Oil market prices showed spectacular movements this year. A futures contract for the US variety WTI briefly fell below the zero dollar mark in April. A barrel has cost around $ 40 since the end of June. The price of a contract for delivery in August has fallen by 36 percent since the beginning of the year, but has increased by more than 50 percent in the past three months.
The North Sea variety Brent has similar price fluctuations behind it, a barrel currently costs around $ 43.
In addition to the voluntary production restrictions of Opec plus, the unexpectedly sharp decline in US oil production also played an important role in the significant price recovery in the past three months. There have been massive cuts in investment budgets and bankruptcies among shale oil companies. Most recently, Chesapeake Energy, a well-known fracking company, filed for bankruptcy.
But the higher prices are also having an effect: According to a survey by the US Federal Reserve Dallas, half of the shale oil companies want to resume the previously shut down oil production at prices of $ 40. At $ 45, that number rises to 75 percent, at $ 50 even 94 percent.

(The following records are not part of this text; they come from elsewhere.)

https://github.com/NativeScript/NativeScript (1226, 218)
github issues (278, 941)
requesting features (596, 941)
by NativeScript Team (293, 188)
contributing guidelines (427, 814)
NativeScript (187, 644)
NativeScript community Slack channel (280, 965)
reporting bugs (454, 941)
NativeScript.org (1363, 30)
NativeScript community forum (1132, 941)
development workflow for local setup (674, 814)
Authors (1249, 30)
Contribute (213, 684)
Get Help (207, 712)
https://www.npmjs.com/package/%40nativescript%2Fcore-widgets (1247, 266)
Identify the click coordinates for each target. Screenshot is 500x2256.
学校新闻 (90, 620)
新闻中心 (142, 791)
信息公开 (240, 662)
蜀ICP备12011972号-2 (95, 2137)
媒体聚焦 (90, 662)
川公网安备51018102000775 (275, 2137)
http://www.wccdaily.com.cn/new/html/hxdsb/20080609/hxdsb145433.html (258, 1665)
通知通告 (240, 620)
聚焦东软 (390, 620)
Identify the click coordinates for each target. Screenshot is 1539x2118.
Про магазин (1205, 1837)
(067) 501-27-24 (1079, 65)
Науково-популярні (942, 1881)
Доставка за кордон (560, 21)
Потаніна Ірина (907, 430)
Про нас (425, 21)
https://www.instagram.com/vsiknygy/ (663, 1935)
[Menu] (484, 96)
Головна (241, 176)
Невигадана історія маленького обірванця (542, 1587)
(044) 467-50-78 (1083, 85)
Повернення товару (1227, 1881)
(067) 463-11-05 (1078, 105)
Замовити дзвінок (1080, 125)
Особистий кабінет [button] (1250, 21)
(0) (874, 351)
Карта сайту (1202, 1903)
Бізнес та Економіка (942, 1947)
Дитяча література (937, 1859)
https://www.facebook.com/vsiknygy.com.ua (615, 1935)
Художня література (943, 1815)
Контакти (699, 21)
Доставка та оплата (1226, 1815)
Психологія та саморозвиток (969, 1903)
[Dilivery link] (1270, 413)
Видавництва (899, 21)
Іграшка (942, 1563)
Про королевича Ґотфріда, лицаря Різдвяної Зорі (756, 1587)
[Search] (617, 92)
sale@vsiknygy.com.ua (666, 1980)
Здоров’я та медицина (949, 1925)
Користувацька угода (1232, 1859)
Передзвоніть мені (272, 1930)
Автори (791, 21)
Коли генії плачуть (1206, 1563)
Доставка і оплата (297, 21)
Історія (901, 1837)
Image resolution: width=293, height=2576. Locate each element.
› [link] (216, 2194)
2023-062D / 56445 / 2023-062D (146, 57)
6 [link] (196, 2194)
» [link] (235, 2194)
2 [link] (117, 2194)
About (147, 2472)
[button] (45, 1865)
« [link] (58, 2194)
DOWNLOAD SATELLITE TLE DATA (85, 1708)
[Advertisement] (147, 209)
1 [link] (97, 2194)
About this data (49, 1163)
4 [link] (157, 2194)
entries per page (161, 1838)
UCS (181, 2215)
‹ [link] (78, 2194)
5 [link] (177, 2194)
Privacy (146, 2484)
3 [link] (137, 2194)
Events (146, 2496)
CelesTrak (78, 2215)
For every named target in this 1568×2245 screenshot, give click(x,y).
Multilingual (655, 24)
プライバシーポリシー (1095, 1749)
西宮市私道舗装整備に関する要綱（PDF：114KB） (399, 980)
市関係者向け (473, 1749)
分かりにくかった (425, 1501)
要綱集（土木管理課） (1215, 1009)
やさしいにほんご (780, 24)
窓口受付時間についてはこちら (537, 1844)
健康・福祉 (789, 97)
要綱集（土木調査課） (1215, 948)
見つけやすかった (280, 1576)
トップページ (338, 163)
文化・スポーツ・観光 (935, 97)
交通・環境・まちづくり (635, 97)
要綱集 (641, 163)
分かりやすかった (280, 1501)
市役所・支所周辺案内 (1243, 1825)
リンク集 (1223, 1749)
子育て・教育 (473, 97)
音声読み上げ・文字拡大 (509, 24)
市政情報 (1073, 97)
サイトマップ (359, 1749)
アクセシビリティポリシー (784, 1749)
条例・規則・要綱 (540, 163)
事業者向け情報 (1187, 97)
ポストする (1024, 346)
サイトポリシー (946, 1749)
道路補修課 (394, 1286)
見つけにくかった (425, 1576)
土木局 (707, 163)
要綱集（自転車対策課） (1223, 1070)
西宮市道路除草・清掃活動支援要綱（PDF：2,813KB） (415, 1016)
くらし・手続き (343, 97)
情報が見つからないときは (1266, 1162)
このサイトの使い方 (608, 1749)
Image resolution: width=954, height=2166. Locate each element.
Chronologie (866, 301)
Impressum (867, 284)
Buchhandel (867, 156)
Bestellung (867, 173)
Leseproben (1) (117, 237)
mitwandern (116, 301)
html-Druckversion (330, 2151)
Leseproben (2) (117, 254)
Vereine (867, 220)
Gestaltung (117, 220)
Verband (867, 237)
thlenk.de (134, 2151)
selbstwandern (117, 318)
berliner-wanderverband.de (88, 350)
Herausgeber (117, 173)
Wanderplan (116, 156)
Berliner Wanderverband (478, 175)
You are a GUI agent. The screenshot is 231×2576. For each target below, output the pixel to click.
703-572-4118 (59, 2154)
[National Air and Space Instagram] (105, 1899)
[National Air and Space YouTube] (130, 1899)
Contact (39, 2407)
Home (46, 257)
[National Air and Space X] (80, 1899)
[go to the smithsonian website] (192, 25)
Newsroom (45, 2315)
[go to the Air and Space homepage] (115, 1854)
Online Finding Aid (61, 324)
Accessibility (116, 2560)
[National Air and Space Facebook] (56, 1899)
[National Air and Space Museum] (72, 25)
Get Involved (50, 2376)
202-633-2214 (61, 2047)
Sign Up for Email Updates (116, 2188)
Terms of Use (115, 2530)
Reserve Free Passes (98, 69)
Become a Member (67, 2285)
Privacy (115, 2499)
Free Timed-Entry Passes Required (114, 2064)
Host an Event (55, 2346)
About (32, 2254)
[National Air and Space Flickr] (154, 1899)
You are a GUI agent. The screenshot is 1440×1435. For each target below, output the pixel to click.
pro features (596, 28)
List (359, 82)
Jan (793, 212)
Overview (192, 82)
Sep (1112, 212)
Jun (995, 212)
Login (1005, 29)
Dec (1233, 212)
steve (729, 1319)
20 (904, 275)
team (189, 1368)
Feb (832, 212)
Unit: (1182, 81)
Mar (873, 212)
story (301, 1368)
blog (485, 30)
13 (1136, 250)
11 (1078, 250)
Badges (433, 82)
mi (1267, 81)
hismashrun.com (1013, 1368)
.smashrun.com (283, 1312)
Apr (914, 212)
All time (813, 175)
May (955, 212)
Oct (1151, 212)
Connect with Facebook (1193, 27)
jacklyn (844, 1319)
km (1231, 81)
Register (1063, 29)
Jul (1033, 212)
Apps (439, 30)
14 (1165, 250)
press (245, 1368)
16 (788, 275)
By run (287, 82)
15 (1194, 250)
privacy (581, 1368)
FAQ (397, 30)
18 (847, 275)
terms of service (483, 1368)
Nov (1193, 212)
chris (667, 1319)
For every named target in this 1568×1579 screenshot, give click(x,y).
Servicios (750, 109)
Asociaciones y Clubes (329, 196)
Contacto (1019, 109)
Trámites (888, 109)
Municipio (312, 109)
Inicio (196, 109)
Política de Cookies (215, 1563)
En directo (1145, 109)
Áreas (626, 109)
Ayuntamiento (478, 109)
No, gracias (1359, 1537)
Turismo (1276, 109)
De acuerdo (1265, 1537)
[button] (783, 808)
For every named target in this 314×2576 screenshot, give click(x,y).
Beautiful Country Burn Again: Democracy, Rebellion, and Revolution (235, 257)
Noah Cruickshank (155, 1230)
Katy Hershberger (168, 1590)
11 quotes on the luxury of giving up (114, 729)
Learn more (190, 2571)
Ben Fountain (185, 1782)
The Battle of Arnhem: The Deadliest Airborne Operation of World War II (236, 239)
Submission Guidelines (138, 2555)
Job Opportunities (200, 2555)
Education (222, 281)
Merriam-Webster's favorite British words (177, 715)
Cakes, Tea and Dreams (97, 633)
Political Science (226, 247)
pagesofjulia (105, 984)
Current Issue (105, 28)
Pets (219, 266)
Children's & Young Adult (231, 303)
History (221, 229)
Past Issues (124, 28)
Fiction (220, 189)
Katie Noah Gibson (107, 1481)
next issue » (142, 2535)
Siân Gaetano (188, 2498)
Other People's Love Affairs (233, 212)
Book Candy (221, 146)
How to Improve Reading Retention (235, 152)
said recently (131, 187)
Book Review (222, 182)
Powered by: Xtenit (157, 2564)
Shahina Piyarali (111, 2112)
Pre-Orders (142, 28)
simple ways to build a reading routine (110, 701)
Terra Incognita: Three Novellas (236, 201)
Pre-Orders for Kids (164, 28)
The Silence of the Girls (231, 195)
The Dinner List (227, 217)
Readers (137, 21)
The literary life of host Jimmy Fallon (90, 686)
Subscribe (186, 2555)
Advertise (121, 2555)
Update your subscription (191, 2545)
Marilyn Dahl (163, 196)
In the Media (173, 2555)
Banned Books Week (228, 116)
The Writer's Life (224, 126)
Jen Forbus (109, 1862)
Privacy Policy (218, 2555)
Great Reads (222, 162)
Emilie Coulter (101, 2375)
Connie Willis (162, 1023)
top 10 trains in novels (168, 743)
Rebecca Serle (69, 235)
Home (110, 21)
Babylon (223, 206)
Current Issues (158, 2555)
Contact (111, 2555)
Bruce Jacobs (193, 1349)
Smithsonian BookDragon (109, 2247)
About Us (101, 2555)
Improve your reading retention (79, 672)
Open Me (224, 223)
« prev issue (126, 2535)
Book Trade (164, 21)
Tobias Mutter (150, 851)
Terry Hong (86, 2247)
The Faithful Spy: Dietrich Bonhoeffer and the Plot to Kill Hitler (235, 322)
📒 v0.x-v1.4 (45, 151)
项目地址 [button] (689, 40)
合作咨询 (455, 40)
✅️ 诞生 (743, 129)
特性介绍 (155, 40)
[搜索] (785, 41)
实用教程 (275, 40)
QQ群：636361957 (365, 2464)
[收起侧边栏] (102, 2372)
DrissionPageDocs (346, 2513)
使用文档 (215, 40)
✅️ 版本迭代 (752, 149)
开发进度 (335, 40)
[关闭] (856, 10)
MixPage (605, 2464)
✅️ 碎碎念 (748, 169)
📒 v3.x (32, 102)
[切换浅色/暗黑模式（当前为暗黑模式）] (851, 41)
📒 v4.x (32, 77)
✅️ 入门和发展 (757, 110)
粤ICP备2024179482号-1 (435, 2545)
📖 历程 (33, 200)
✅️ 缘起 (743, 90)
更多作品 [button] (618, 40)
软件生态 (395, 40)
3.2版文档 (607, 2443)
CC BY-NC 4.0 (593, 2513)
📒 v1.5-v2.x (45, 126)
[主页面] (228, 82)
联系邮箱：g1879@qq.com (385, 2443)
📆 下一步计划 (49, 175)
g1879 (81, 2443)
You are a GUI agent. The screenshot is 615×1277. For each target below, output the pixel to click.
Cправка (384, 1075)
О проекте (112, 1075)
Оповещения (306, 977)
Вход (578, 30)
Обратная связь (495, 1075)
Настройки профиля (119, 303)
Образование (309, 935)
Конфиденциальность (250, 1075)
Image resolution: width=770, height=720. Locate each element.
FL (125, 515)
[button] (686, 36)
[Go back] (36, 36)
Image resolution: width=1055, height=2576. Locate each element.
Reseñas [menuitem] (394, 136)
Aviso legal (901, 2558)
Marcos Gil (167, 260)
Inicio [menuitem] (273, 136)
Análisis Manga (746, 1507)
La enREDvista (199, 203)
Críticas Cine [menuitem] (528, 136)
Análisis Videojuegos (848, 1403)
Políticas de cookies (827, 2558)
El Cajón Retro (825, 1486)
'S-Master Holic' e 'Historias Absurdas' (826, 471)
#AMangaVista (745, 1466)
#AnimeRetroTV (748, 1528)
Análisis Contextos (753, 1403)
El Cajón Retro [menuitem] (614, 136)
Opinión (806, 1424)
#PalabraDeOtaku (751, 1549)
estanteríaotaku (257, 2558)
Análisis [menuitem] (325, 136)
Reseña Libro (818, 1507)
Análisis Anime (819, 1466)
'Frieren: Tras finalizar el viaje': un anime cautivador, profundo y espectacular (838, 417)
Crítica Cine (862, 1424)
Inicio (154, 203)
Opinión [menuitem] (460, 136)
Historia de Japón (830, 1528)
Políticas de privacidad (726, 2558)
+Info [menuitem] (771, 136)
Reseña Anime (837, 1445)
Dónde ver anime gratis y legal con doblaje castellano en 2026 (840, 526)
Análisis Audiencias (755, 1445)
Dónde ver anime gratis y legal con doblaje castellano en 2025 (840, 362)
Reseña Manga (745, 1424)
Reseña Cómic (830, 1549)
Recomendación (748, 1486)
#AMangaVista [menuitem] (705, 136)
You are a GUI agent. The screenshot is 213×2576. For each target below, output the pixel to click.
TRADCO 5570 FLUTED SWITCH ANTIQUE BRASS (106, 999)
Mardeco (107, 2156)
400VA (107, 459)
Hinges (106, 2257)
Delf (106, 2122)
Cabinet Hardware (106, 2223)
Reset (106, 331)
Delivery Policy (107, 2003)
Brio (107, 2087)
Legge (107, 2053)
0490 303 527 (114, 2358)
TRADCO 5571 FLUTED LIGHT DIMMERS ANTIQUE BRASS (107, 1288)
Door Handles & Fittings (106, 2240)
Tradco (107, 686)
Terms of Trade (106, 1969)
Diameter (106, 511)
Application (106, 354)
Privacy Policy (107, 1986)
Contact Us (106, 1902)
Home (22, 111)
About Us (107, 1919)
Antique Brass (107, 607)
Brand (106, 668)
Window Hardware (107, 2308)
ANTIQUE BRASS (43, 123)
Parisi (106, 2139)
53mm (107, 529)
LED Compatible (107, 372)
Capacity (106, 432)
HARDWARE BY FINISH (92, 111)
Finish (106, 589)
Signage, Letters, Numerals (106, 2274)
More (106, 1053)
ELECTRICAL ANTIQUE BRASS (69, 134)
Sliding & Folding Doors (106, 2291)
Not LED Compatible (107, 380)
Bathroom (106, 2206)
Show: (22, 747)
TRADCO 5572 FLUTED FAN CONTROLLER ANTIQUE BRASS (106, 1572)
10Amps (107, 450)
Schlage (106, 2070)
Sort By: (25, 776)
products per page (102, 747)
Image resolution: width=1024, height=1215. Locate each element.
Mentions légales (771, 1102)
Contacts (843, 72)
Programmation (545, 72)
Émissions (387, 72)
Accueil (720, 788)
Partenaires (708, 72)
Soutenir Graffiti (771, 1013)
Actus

The vast majority of those surveyed expect production to start by September at the latest. Since there is still a large inventory of drilled but not yet completed holes, it would not even require new oil holes.
For Commerzbank’s commodity analysts, the upside potential in oil prices has therefore also been exhausted. “We therefore see correction potential and a drop in Brent prices to $ 35 a barrel in the coming weeks,” says a recent study on the oil market. “By the end of the year, Brent should rise to $ 40 again.”